INPUT DATA →
________________________________________
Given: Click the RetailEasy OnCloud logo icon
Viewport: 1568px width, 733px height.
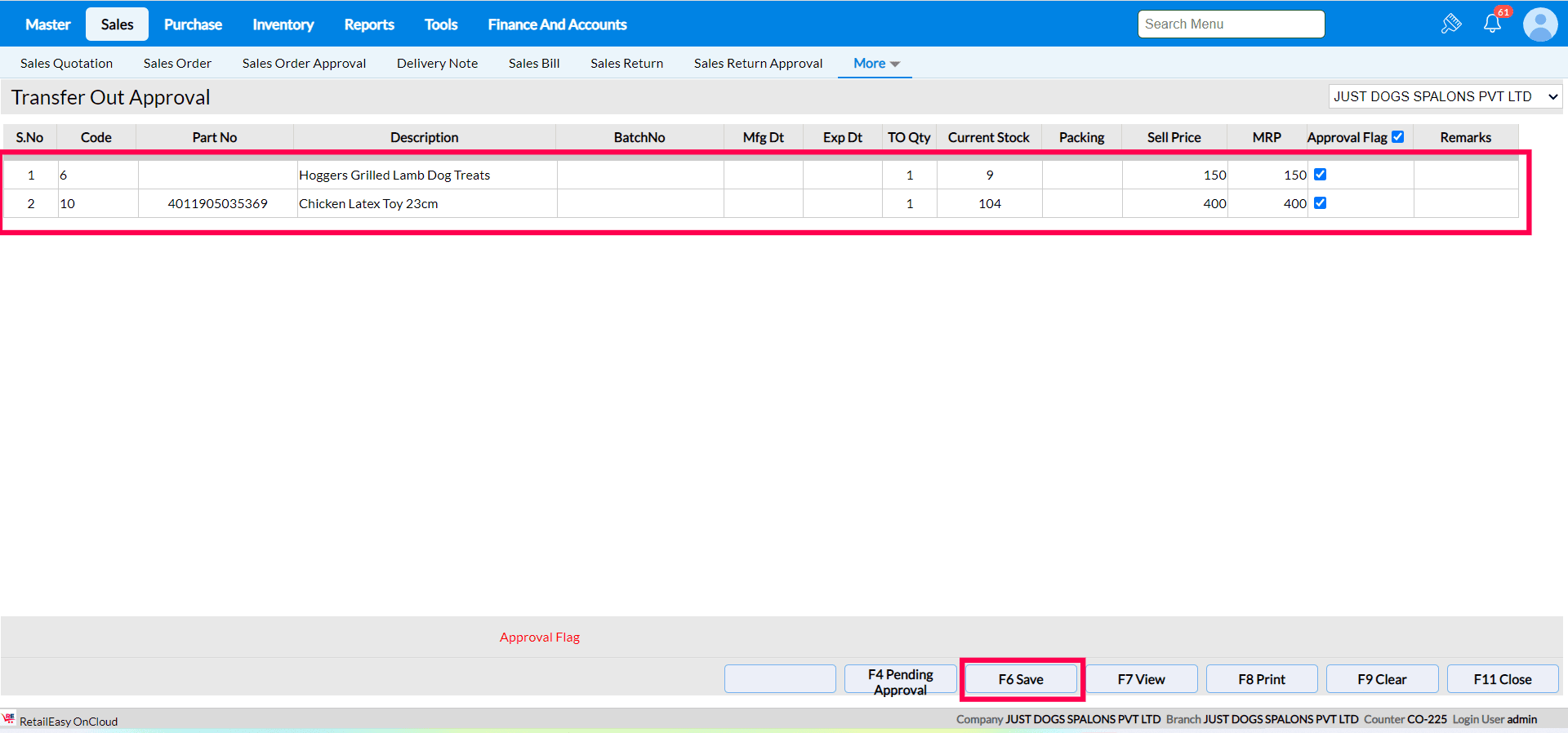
________________________________________
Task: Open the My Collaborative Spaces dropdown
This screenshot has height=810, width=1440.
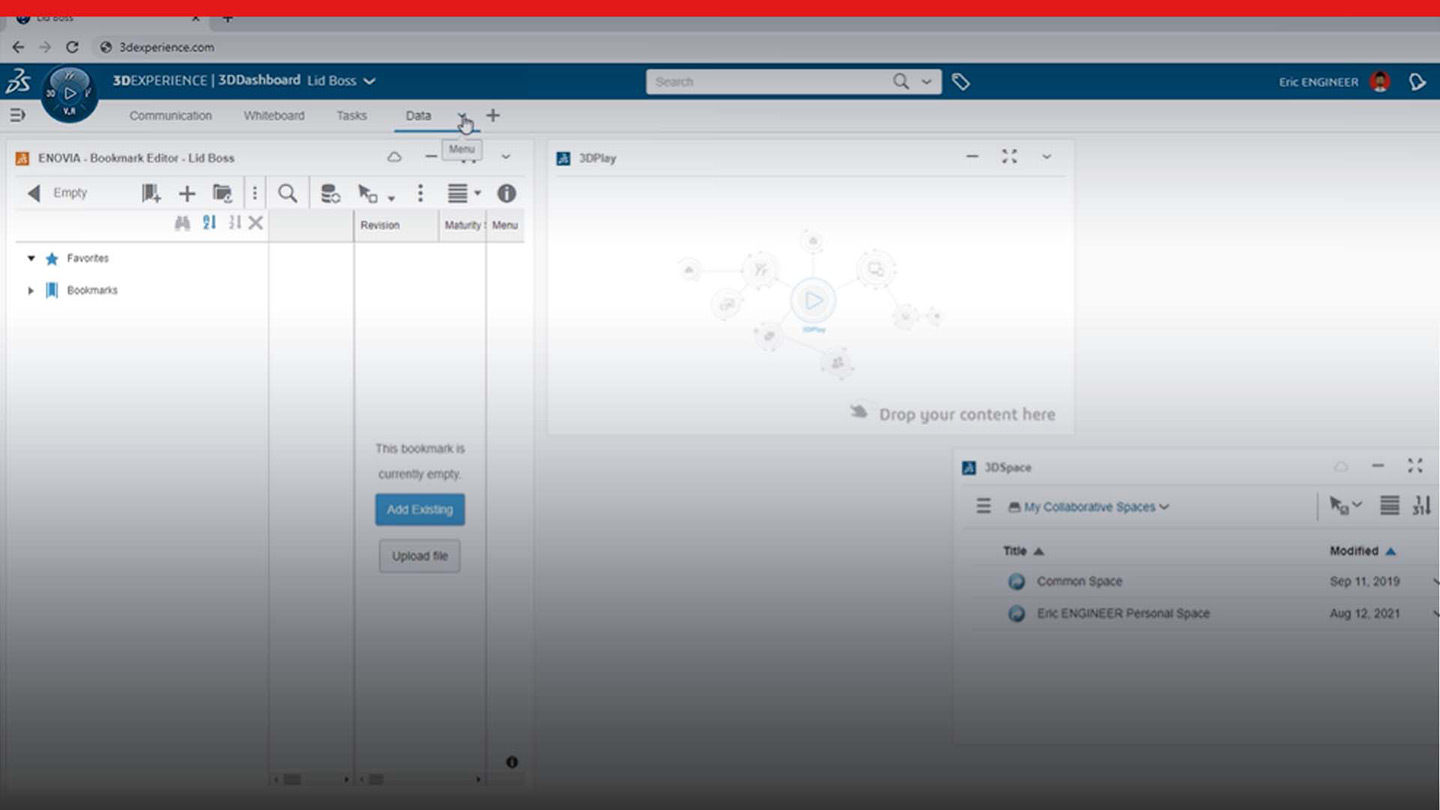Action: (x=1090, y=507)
________________________________________
PROBLEM TO WORK ON →
Starting at the line above that holds "Given: Click the RetailEasy OnCloud logo icon" and ending at the line that holds "Viewport: 1568px width, 733px height.", transcribe each line exactly and include no other lines.

SOLUTION TO THIS TASK →
Given: Click the RetailEasy OnCloud logo icon
Viewport: 1568px width, 733px height.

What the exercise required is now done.